Richard Ebeling explains that we will not be saved by technocrats [4].

Zoey Poll reviews, in the New Yorker, Bryan Caplan’s and Zach Weinersmith’s Open Borders [5].

Marian Tupy and Chelsea Follett correct Bernie Sanders on Cuba [6].

Also rightly critical of Bernie Sanders is Jonah Goldberg [7]. A slice:

First, while it’s true that Sanders does not advocate communism, it’s also true that when communism was still a live proposition in the Soviet Union, Sanders lavished praise on it. It’s also true that he remains bizarrely fond of other non-democratic socialist regimes, including Cuba’s. So while he may not be proposing communism for the U.S. per se, the fact that Sanders isn’t horrified by communist countries should tell you something about how far he might like to take socialism here.

Jeffrey Tucker is rightly amazed that we are again seriously debating the merits of socialism vs. capitalism [8].

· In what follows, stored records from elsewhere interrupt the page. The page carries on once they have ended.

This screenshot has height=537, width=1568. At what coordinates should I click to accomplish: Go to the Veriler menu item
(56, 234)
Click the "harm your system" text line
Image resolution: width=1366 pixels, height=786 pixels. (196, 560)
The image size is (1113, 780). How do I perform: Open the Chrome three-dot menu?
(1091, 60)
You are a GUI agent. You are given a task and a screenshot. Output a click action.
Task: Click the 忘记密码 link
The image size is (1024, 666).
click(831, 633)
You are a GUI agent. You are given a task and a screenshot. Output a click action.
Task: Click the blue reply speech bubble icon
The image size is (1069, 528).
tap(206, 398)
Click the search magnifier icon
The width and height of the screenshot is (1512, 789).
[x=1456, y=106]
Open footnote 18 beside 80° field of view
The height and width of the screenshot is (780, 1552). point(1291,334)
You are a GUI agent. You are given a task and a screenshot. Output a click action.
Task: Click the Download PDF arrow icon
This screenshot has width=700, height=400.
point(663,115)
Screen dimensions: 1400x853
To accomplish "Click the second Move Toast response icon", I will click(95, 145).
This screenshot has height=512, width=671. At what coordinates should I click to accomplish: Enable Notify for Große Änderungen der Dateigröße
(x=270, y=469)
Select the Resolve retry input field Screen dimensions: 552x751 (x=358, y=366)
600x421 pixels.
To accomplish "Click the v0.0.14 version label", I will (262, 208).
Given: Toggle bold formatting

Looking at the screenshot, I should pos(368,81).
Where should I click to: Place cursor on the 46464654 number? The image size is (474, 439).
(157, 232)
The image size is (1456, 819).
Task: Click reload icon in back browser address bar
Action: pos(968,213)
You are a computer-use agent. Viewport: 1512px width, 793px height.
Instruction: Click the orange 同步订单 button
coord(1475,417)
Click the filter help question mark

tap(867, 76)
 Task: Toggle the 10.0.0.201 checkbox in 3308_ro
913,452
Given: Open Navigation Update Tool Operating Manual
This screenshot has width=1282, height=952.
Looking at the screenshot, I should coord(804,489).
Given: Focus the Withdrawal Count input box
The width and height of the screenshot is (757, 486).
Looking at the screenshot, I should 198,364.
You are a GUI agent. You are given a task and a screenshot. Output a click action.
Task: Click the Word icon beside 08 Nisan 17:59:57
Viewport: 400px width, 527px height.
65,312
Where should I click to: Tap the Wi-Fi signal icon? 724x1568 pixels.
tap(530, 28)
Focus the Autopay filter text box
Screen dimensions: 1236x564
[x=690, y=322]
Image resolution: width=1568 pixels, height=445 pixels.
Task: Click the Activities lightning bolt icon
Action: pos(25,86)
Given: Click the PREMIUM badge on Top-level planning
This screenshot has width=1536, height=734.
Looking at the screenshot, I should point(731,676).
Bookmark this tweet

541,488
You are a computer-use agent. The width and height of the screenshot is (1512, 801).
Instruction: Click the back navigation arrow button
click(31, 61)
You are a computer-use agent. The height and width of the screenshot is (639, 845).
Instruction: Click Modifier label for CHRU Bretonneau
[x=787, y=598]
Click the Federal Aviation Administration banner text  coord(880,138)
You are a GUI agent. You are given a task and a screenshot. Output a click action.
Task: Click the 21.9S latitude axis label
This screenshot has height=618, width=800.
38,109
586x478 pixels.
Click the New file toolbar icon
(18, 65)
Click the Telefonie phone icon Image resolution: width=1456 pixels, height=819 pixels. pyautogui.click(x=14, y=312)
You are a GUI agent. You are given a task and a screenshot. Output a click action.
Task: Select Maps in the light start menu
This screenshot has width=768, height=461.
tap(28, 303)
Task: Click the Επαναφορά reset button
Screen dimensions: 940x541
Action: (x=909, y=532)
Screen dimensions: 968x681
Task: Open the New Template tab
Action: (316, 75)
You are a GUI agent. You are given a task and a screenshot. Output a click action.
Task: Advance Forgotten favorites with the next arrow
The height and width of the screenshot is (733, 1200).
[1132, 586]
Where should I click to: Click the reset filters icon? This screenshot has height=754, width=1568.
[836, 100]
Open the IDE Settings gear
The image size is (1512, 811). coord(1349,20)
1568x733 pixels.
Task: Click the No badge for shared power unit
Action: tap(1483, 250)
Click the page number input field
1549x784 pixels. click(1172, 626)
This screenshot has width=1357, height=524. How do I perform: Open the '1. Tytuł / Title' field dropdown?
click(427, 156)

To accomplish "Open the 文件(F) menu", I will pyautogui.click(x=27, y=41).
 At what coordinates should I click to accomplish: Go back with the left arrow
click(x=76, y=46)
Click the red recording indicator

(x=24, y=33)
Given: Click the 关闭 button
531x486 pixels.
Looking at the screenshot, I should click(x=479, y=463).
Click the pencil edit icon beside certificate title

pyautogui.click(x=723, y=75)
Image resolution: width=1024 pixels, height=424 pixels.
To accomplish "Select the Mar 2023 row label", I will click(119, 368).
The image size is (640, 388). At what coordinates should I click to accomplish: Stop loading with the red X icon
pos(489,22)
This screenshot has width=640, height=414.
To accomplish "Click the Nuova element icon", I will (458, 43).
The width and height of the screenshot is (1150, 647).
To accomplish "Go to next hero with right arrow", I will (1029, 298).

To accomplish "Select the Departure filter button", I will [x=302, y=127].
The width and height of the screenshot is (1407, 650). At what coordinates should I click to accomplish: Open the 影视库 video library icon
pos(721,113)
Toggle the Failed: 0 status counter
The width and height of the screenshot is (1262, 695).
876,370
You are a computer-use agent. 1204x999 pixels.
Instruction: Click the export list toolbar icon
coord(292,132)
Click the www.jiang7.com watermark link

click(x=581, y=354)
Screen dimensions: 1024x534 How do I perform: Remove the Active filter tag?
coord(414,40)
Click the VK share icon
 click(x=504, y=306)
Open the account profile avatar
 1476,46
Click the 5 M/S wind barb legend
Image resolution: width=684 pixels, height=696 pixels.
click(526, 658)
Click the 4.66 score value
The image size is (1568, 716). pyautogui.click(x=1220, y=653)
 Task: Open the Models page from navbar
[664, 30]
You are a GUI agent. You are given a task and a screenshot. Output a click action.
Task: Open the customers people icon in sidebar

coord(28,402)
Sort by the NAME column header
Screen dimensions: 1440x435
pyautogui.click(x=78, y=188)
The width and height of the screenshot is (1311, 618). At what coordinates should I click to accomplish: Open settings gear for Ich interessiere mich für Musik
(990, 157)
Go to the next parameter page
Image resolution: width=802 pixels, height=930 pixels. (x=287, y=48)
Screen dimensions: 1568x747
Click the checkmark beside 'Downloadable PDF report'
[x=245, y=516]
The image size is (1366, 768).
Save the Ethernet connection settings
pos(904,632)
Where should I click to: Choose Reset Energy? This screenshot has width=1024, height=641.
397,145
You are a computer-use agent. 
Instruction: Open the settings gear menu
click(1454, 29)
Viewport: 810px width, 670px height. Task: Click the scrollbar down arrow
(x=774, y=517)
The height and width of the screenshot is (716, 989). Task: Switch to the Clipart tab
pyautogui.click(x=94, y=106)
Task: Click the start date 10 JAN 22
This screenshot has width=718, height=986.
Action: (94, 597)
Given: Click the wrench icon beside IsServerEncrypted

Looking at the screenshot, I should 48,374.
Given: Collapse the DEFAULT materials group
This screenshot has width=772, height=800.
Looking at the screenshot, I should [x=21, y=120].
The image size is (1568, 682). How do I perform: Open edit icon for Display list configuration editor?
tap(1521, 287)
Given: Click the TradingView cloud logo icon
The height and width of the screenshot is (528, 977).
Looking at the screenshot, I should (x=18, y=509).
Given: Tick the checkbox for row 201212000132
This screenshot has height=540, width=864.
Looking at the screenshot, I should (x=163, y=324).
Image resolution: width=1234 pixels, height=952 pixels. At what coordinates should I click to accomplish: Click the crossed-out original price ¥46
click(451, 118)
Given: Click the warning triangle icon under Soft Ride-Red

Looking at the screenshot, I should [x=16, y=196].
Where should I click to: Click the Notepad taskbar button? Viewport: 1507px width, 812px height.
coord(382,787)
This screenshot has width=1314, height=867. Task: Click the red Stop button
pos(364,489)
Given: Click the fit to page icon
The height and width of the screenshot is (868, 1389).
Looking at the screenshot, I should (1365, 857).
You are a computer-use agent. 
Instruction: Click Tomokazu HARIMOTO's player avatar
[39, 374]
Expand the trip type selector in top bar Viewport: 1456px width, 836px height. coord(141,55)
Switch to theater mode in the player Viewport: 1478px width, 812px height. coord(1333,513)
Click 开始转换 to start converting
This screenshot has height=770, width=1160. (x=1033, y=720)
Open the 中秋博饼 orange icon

Sweden ain’t socialist! [9]

My GMU Econ colleague Larry White argues, in the Wall Street Journal, against the claim that the U.S. needs a national digital currency [10]. A slice:

Those who say the U.S. government needs to act to ensure the dollar doesn’t lose its dominance to another nation’s digital currency or a private cryptocurrency have it backward. The best way to improve the speed and convenience of dollar payments is through entrepreneurial competition, not the heavy hand of government. The dollar will reign so long as the Fed keeps the dollar inflation rate low.